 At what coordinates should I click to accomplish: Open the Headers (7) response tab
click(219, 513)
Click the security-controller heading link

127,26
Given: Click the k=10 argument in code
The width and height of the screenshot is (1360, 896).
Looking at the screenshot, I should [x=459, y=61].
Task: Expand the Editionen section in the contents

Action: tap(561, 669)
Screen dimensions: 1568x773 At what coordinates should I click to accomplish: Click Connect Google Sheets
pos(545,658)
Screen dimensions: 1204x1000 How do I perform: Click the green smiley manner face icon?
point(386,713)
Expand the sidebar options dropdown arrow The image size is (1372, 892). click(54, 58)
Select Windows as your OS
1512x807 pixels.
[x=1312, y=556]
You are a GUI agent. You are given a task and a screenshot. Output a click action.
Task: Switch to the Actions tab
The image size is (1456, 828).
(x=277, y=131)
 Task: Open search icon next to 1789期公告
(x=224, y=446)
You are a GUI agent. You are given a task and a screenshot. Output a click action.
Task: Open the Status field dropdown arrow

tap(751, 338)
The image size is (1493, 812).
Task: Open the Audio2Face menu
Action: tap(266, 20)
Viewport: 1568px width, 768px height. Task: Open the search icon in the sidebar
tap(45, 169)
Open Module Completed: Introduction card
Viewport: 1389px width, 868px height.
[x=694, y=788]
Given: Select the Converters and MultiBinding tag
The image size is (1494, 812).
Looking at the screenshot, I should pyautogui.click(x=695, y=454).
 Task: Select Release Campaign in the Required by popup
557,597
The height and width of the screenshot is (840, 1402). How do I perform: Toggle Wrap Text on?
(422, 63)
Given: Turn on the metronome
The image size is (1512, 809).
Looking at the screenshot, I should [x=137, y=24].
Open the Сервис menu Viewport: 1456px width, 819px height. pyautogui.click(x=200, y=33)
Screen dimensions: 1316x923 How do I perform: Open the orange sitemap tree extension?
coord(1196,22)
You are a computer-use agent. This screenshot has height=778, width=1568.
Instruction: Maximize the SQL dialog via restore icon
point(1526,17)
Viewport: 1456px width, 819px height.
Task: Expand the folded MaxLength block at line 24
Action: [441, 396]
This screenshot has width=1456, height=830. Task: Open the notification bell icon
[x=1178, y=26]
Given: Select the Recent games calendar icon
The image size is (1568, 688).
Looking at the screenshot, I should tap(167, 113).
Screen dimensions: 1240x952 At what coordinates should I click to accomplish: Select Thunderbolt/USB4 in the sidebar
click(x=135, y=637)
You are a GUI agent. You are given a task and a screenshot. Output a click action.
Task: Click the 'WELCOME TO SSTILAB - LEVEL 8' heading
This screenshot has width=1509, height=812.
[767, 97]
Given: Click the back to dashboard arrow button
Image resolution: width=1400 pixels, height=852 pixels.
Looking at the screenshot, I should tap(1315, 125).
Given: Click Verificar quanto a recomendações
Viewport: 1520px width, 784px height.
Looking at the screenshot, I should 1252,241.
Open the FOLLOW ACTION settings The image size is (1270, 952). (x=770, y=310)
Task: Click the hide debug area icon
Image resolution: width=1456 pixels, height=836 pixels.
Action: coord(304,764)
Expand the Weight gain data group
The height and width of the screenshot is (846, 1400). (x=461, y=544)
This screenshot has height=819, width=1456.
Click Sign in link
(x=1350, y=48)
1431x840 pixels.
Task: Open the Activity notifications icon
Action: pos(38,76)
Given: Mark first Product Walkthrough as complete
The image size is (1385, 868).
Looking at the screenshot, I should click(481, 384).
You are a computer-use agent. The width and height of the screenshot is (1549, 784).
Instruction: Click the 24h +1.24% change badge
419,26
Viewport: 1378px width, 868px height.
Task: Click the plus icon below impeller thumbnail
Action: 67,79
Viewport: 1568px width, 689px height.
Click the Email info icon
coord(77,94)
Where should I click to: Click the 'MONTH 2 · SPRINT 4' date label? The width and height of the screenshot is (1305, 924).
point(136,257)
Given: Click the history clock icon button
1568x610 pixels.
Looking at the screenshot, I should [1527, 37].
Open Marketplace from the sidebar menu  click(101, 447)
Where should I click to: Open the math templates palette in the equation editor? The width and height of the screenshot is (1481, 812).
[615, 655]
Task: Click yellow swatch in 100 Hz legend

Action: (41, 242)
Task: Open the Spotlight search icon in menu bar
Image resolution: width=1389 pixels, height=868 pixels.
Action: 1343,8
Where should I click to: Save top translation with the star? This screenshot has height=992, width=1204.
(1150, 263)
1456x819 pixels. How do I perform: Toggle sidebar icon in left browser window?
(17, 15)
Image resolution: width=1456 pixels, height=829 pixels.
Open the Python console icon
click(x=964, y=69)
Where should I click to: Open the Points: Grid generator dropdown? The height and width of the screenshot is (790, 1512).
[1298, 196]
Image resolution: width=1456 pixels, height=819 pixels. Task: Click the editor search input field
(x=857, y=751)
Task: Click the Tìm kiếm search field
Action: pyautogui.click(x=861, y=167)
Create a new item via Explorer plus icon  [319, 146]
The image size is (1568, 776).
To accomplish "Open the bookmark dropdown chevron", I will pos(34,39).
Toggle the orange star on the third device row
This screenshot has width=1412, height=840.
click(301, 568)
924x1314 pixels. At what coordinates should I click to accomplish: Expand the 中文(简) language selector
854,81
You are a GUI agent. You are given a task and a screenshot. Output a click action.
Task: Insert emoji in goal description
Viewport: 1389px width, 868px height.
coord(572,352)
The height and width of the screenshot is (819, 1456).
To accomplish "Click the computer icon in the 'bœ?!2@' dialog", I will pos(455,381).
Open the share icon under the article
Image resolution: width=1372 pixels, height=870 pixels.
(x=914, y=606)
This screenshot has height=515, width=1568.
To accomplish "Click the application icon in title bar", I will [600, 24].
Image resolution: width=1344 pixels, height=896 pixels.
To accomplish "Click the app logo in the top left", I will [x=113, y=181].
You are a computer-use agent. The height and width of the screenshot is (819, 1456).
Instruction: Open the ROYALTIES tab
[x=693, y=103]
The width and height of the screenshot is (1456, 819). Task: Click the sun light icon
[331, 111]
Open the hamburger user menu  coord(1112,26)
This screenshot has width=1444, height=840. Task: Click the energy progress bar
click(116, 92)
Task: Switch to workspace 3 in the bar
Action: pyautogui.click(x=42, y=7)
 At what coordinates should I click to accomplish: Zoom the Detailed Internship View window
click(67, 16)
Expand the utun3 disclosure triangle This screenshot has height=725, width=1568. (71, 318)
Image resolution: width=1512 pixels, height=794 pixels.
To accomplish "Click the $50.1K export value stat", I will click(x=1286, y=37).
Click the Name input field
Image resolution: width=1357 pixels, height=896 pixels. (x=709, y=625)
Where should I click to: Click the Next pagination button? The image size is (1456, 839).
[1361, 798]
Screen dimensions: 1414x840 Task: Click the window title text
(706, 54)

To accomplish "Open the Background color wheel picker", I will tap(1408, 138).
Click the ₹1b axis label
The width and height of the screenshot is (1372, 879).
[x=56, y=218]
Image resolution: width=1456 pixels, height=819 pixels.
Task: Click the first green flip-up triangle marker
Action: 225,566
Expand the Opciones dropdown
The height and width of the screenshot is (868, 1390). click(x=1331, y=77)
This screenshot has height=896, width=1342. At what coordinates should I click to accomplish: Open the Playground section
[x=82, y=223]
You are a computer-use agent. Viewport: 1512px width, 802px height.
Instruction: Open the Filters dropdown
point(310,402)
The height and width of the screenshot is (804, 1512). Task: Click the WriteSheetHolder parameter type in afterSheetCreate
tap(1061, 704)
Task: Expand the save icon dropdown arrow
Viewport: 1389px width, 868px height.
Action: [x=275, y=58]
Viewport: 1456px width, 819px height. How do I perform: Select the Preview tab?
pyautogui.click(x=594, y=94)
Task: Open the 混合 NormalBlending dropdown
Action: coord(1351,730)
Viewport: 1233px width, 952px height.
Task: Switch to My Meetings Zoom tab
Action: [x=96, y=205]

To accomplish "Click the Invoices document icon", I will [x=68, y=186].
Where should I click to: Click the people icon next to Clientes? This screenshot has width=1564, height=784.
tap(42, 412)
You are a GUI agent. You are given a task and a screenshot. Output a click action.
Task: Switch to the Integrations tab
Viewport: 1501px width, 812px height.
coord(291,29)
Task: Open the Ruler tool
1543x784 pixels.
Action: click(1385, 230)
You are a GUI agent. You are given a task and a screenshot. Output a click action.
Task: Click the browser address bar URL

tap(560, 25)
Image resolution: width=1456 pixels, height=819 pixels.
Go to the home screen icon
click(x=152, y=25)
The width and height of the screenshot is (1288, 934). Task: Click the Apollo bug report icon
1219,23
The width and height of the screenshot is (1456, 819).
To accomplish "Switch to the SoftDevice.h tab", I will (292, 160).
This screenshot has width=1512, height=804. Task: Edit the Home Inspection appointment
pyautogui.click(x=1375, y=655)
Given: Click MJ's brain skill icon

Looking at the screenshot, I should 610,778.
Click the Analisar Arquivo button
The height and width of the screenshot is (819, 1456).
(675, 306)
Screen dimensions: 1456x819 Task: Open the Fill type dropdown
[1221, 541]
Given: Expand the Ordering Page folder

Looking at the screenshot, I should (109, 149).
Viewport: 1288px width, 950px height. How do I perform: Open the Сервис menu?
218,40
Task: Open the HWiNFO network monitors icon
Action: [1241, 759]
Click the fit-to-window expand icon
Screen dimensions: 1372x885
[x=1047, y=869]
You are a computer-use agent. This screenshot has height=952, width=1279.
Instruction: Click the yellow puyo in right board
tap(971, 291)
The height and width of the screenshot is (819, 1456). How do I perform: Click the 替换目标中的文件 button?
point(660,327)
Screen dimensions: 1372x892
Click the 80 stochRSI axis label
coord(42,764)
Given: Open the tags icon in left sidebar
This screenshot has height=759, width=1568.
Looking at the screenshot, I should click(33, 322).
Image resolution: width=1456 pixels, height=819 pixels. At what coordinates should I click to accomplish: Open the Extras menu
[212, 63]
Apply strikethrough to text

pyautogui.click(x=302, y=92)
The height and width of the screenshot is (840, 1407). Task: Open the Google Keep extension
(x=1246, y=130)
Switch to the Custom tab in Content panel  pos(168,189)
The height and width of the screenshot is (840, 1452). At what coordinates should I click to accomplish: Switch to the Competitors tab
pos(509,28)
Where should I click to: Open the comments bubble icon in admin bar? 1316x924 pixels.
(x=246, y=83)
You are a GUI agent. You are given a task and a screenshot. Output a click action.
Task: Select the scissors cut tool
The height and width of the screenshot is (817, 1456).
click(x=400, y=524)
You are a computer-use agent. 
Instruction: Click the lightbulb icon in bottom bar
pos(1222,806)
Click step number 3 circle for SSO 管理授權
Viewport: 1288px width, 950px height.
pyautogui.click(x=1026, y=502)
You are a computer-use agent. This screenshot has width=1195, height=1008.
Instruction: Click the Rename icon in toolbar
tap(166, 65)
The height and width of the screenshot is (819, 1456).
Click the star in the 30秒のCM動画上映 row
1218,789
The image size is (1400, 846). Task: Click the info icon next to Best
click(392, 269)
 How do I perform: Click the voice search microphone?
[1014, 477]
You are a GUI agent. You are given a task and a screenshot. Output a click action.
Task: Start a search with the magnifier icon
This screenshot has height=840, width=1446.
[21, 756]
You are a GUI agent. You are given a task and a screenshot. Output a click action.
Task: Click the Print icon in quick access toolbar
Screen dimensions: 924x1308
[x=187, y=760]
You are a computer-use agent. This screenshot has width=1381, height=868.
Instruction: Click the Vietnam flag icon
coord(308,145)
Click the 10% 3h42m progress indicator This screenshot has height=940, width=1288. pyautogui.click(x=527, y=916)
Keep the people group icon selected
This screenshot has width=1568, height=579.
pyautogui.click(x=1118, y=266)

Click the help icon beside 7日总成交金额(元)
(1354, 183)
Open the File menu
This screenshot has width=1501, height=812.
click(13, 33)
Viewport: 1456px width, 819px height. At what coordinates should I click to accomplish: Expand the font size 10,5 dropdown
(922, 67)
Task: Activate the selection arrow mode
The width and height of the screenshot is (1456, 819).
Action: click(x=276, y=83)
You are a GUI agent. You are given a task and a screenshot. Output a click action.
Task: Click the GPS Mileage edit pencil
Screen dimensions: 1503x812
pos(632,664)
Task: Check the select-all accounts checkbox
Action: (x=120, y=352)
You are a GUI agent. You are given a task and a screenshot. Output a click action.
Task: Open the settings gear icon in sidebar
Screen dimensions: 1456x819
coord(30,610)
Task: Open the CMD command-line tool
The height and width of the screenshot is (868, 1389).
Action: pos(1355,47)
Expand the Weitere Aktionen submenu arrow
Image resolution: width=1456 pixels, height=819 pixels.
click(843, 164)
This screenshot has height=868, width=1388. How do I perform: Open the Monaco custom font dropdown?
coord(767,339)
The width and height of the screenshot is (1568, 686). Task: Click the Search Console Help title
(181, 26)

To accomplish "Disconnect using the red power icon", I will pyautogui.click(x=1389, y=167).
====
Display each line of the data where "settings" occurs.

Open the FOLLOW ACTION settings The image size is (1270, 952). (x=770, y=310)
Task: Open the settings gear icon in sidebar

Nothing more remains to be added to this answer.